The truncated Major League Baseball draft is on June 10 and 11, and the Orioles have the second pick and three selections among the first 39. They also have the largest bonus pool, $13,894,300, for the six picks they’ll make.
I spoke with Brad Ciolek, the Orioles’ domestic scouting operations supervisor about the draft. After interning with the Orioles in 2011, Ciolek came to the team in 2013 as scouting administrator under Gary Rajsich, and was the assistant director of scouting from 2017-2019 before assuming his current position.
Portions of this interview have been edited.
Question: Less than a week before the draft, are you happy with the research and planning that you’ve done?
Ciolek: “Obviously, there was an adjustment period with the shutdown, a lot of the NCAA and the high school games being canceled, but I think all things considered … we basically had to adjust on the fly with the circumstances we were given. Our scouts have done a really good job adjusting to evaluating players, essentially on video versus being at the ballpark.
“Our analyst team has done a lot of heavy lifting in conjunction with Sig Mejdal and Michael Weis in our analytics department to lay a foundation as far as the players in this draft and, ultimately, give us a starting point to build off with four weeks of the college season, and take it from there.
“Overall, real pleased with the effort of the staff across the board. I think they did a great job, and we’ll be prepared next week. We’ll see how it all pans out.”
Q: How much tape of the guys you’re considering for the number two pick have you watched?
A: “A lot, a lot of film. It’s getting to the point now with no new games being played, you’re starting to look at the same video clips over and over again. With some schools we were able to go all the way back to when they were freshmen in college.
“We have some film of those college players when they were in high school, and we can go that far back and see where they improved. I would say in a standard scouting year, I would write, maybe 120 reports, and this year I think I’m around 150.

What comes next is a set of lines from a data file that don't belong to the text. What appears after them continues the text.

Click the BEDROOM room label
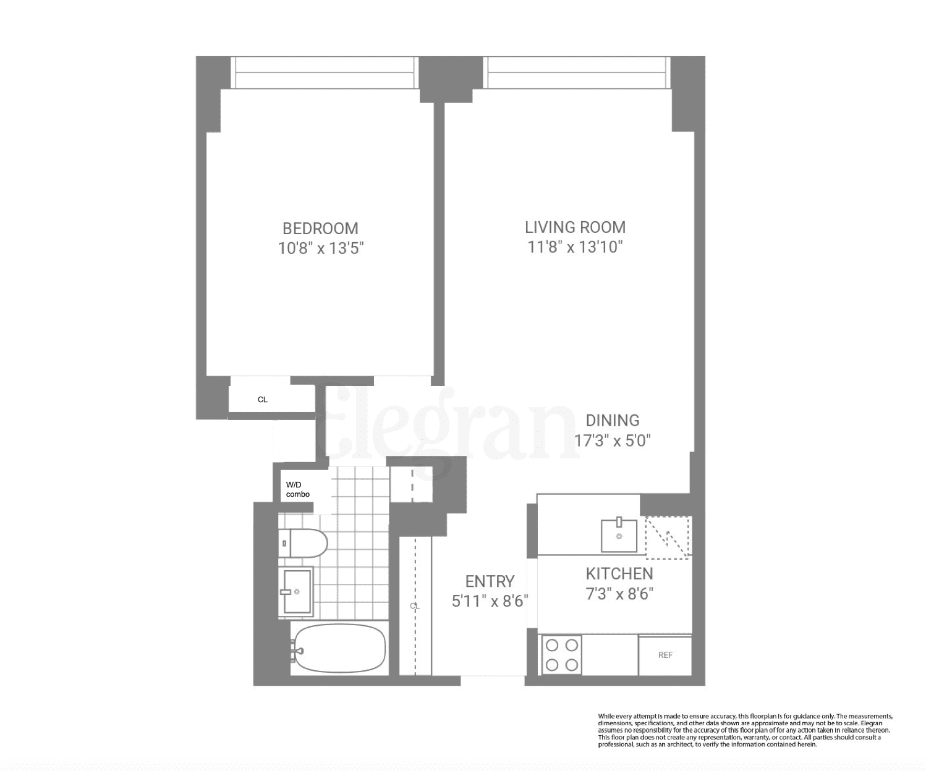pyautogui.click(x=320, y=229)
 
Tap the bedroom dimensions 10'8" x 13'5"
pyautogui.click(x=320, y=249)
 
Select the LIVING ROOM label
pyautogui.click(x=575, y=227)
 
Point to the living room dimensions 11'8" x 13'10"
pyautogui.click(x=575, y=247)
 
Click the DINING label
pyautogui.click(x=612, y=421)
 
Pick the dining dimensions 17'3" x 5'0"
pyautogui.click(x=612, y=441)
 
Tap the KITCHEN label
pyautogui.click(x=619, y=574)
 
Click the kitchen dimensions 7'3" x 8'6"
pyautogui.click(x=619, y=594)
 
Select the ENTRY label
pyautogui.click(x=490, y=581)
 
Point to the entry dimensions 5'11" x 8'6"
pyautogui.click(x=490, y=601)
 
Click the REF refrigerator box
pyautogui.click(x=665, y=655)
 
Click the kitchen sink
pyautogui.click(x=619, y=535)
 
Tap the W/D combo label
pyautogui.click(x=298, y=490)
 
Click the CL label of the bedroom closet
pyautogui.click(x=263, y=400)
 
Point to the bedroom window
pyautogui.click(x=325, y=72)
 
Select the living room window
pyautogui.click(x=577, y=72)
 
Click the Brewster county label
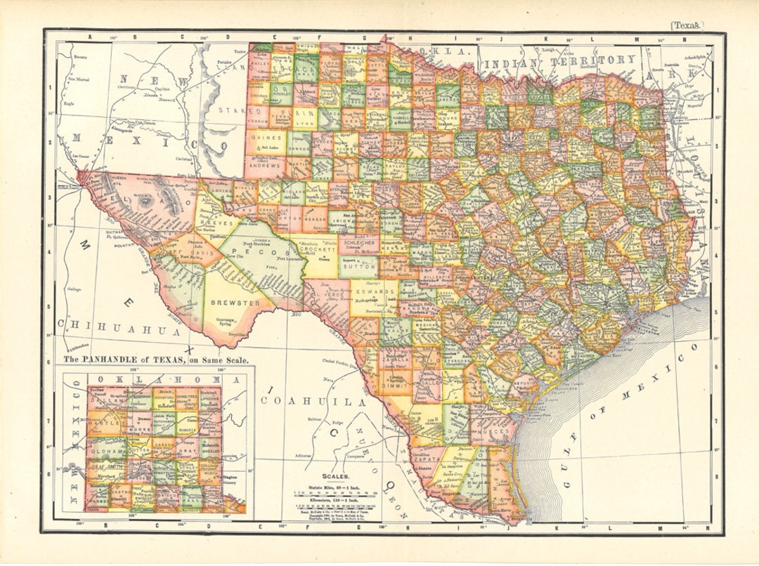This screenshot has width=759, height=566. pyautogui.click(x=235, y=303)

“Being at home has made it a lot easier, not only for me, but for our scouts. They essentially fire up the computer and log in a report later that morning instead of jumping in a plane or in the car. Our reports as a whole are up across the board, I think.

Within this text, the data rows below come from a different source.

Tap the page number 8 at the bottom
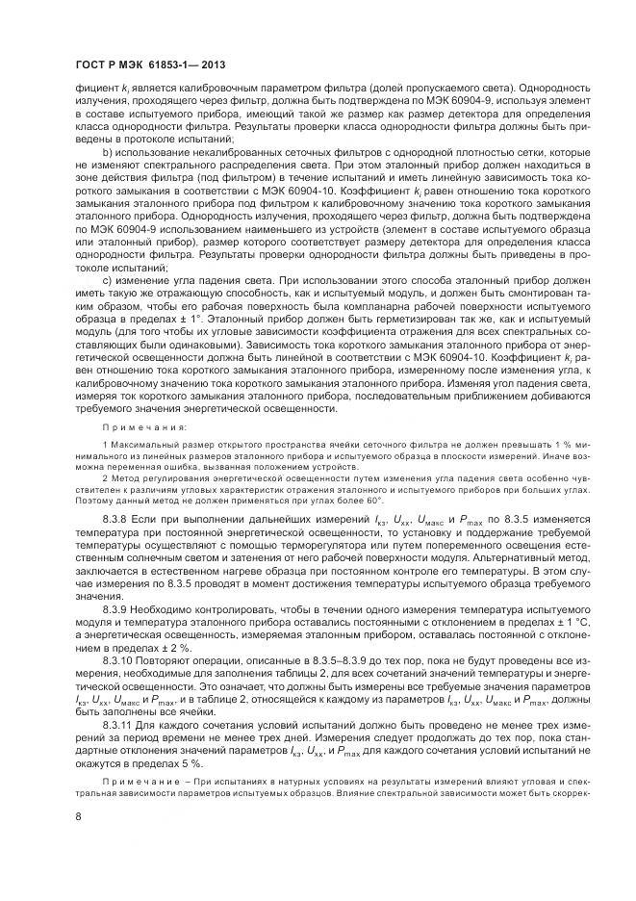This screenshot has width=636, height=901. pyautogui.click(x=76, y=817)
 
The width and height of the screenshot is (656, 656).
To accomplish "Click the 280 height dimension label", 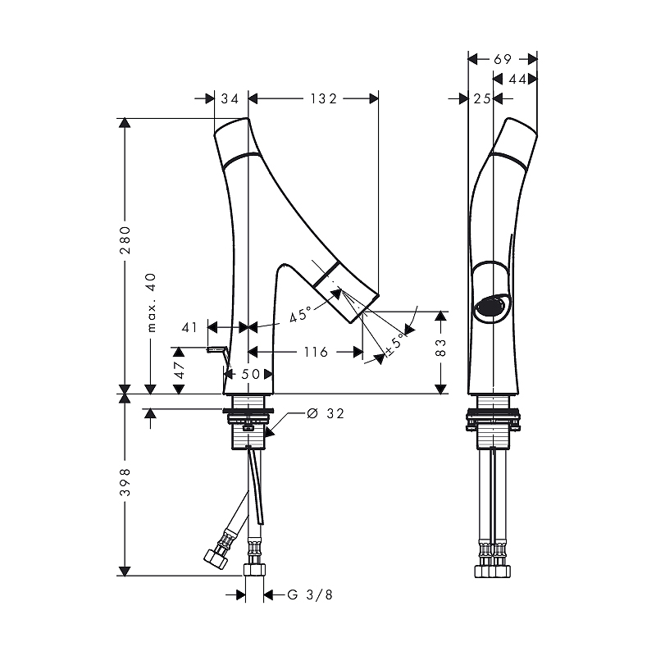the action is tap(125, 240).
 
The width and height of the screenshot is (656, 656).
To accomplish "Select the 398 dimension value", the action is tap(125, 482).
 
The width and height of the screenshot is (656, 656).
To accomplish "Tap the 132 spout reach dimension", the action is tap(323, 98).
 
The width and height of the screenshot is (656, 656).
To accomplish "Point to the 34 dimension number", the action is tap(230, 98).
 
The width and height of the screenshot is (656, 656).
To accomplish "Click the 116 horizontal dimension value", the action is tap(316, 353).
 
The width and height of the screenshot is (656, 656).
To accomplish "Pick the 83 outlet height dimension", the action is tap(440, 348).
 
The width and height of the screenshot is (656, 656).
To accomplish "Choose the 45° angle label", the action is tap(301, 313).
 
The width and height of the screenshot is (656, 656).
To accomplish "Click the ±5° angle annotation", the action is tap(395, 344).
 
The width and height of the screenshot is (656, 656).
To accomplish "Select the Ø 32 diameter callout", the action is tap(326, 413).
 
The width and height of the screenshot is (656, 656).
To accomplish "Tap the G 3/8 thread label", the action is tap(310, 594).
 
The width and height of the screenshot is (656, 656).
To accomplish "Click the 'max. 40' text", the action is tap(152, 303).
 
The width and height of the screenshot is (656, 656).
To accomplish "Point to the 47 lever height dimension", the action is tap(179, 370).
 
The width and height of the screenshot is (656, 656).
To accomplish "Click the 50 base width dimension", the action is tap(251, 374).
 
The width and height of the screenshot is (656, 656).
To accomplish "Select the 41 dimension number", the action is tap(189, 327).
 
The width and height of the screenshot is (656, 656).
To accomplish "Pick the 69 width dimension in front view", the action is tap(503, 59).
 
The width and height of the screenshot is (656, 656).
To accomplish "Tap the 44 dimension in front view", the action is tap(517, 79).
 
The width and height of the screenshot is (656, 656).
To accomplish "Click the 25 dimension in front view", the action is tap(482, 98).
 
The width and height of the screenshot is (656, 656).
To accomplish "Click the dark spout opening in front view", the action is tap(490, 307).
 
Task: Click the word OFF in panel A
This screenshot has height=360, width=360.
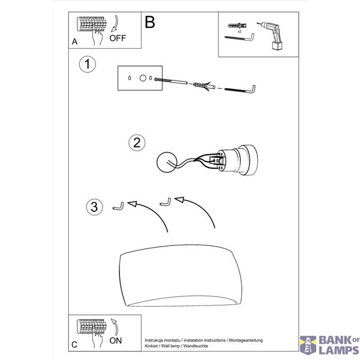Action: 118,38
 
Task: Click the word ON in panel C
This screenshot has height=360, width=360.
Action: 115,341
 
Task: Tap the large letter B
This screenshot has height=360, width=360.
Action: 150,22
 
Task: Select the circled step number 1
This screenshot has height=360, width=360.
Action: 87,64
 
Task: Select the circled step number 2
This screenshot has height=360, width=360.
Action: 137,143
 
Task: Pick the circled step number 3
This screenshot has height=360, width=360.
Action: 94,206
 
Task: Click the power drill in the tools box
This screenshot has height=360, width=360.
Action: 272,35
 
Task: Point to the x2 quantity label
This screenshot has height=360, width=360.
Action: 239,31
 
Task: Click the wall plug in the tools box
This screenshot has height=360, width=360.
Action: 237,25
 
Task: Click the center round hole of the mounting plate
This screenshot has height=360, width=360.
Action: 143,78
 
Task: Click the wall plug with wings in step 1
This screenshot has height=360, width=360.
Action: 204,86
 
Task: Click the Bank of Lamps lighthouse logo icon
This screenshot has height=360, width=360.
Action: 308,345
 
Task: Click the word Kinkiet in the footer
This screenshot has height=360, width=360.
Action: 151,346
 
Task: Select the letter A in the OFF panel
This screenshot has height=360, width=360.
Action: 74,41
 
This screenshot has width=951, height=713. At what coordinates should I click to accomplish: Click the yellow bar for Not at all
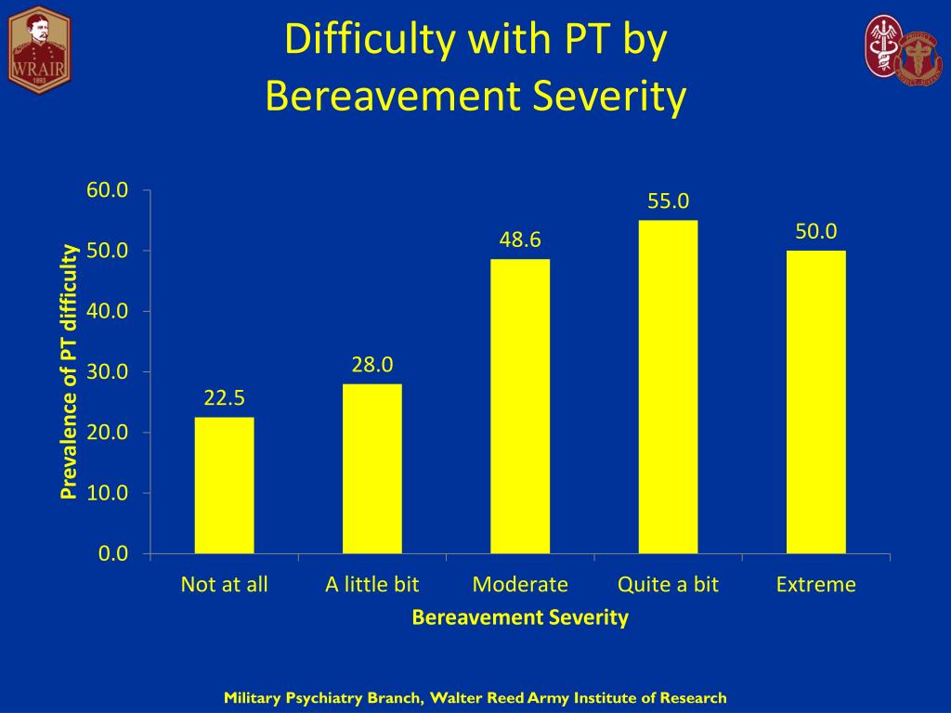[x=224, y=486]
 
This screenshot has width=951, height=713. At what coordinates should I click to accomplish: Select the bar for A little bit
[x=371, y=469]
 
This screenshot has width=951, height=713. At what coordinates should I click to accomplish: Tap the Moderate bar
[x=520, y=407]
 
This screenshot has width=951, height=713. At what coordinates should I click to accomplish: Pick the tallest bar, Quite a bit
[x=668, y=387]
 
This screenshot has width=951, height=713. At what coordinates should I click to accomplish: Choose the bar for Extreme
[x=815, y=402]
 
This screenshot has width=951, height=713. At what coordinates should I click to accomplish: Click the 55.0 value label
[x=668, y=201]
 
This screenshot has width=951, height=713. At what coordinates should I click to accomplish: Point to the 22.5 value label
[x=224, y=398]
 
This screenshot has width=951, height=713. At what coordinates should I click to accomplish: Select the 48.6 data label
[x=520, y=240]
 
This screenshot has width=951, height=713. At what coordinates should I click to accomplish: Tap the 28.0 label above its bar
[x=371, y=365]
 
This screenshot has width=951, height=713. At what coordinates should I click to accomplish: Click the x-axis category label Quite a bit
[x=668, y=585]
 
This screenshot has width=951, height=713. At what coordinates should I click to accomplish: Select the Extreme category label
[x=815, y=585]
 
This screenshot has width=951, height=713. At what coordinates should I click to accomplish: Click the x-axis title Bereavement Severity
[x=520, y=617]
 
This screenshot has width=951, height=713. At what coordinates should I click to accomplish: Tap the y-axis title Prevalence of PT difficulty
[x=70, y=371]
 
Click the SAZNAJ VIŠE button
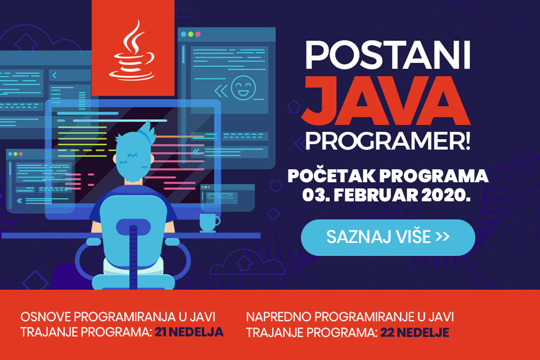point(388,237)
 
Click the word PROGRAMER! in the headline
point(387,142)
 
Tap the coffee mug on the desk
point(209,222)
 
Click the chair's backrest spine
point(133,248)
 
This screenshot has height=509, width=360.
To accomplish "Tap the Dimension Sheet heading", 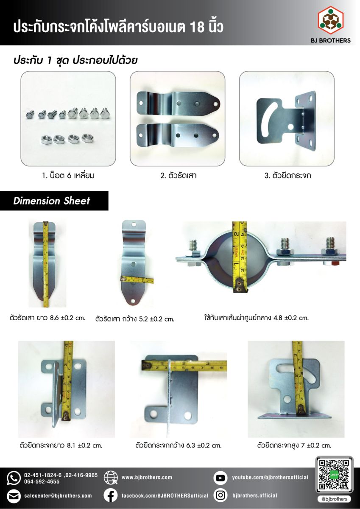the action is (52, 201).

“We’ve had more reports this year in the system than we’ve ever had. About 70 percent of our reports are from video.”
Q: After spending six years with Gary Rajsich, you’re in your second draft working under Mike Elias. How has your relationship with Mike changed?

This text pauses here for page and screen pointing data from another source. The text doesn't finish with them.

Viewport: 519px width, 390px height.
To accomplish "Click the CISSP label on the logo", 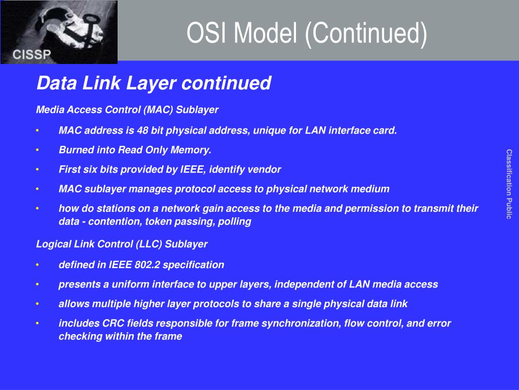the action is [x=32, y=54].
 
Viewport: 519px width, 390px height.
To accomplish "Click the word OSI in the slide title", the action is [x=206, y=32].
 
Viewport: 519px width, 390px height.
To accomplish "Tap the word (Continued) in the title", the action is [x=366, y=34].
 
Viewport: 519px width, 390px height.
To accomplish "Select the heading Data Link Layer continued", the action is [x=154, y=83].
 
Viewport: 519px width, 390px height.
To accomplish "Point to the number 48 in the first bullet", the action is [x=142, y=131].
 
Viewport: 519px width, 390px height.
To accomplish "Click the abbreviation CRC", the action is [x=113, y=323].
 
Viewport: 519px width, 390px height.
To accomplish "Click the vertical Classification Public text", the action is [x=509, y=184].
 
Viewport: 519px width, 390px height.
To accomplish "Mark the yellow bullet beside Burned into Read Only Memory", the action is [x=38, y=150].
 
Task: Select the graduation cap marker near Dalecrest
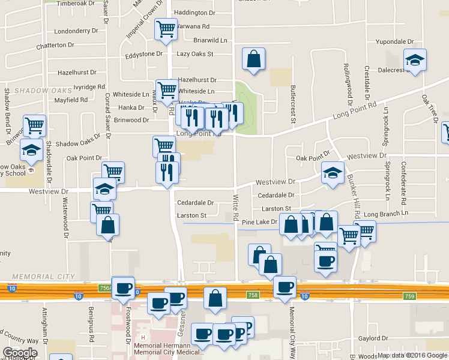(x=414, y=59)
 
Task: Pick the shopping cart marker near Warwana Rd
(x=166, y=28)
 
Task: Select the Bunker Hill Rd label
(x=357, y=201)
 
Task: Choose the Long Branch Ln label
(x=386, y=213)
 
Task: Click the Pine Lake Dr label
(x=259, y=222)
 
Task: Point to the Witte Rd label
(x=235, y=207)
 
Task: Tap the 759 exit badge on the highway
(x=409, y=296)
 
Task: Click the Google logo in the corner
(x=20, y=353)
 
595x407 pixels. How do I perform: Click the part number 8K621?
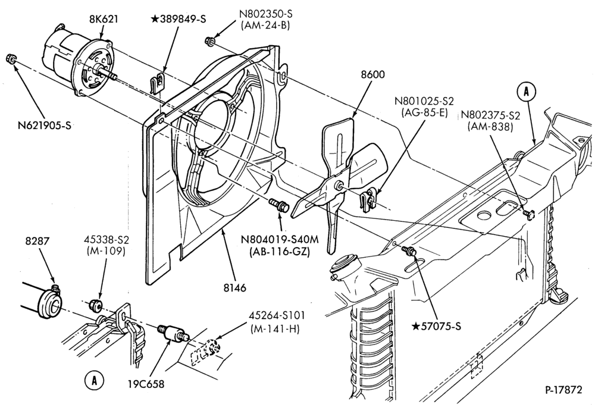pyautogui.click(x=103, y=18)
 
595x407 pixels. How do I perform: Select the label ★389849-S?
pyautogui.click(x=178, y=19)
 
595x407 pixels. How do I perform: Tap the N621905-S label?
pyautogui.click(x=45, y=125)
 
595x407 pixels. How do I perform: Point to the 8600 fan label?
pyautogui.click(x=372, y=74)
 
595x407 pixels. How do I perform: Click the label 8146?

A: “I knew Mike from my time when I helped scout previously with the old regime. I would see Mike out on the road. I got to know him a little bit. When he came on board, he was familiar a little bit with me.
“I essentially had to show him what I was capable of doing right off the bat. When he came on board and Sig followed him shortly after, the one thing I decided to do was put together a document of where we were as a department, and I showed that to him.
“It kind of snowballed from there, and he left me in that spot. I think, so far, he’s been pleased where we are as a department. We have a lot of room to grow and a lot of things we need to develop. Two years in, we’ve made steady progress in regards to the scouting department as a whole.
“There’s a level of trust that’s developed a little bit over time because he’s been with me through one draft, and this is our second draft together. So far, I think it’s gone pretty well.”
Q: How much harder is to pick second rather than first as you did last year?
A: “I guess the number one thing is you don’t have to be the first one to take a player. You can plan as far as, ‘OK, we can look at x amount of players,’ and see which one of them goes off the board in front of us.
“Picking one, you might only focus on three or four. In this case, we essentially have five or six names that we’re looking at and that process, I wouldn’t say that it’s too different because we’re still picking at the top of the draft. Obviously, you have a team in front of you that gets to go first, and is basically going to take one of those guys out of consideration for you.”
Q: If Mike said, of those five or six, pick one today, could you do it?
A: “I’m not at the point probably where I could pick just one guy. I go back and forth on it a lot. There’s a lot of soul searching that goes into the decision like this. Ultimately, it’s a group decision and we’ve had in-depth discussions, and we’re going to continue to have discussions.
“There’s an interesting mix of players there for us, and we’ll just have to see, let this process play out and see what the best fit for our organization is.”
Q: Is it more difficult to measure high school players this year because of a limited track record?
A: “There are going to be some high school kids that unfortunately will be hurt by this. I think the largest part of the high school demographics to be hurt is going to be the kids in the Northeast and the Midwest, where they didn’t get their seasons off the ground prior to everything getting shut down.
“A lot of teams will start to trend in that direction more in this draft. They will look to take guys with a track record, players from the SEC, ACC, Big 12 or the high school players that we were scouting heavily over the summer. With the exception of the warm-weather states, they just didn’t get their seasons off the ground.”
Q: Last year, the draft was considered light on pitching, and the Orioles didn’t choose a pitcher until the eighth round. Is pitching stronger this year?
A: “I would say so. Overall, I would say the overall depth of the college pitching class is much improved in comparison with last year. There’s a lot of guys with proven track records.
“Again, guys in the ACC, the SEC and the Big 12, there’s a pretty good depth in terms of college pitchers, and I think you’ll see a lot of them go off the board in the first 25, 30 selections.”
Q: Teams will be able to sign undrafted free agents for a maximum of $20,000. How many are the Orioles considering as possibilities?
A: “We essentially have 500 or 550 names on our big board now. Our selections end at 133, but the mindset here is to essentially cast a wide net and talk about all of them, where we think they’ll fit for us.
“Probably around 300 names, that’s where we’re going to cap it. We’ll look at those guys heavily, where they’ll fit in the grand scheme of things for us. Ultimately, if those names don’t end up going in the draft, we’ll reach out to them after the quiet period mandated by MLB and see what their interest is in saying.
“We’re not really looking for a certain demographic or age group of player to sign for $20K. We want to be aggressive and see ultimately if any of these guys want to start their career if they don’t end up getting selected in the draft.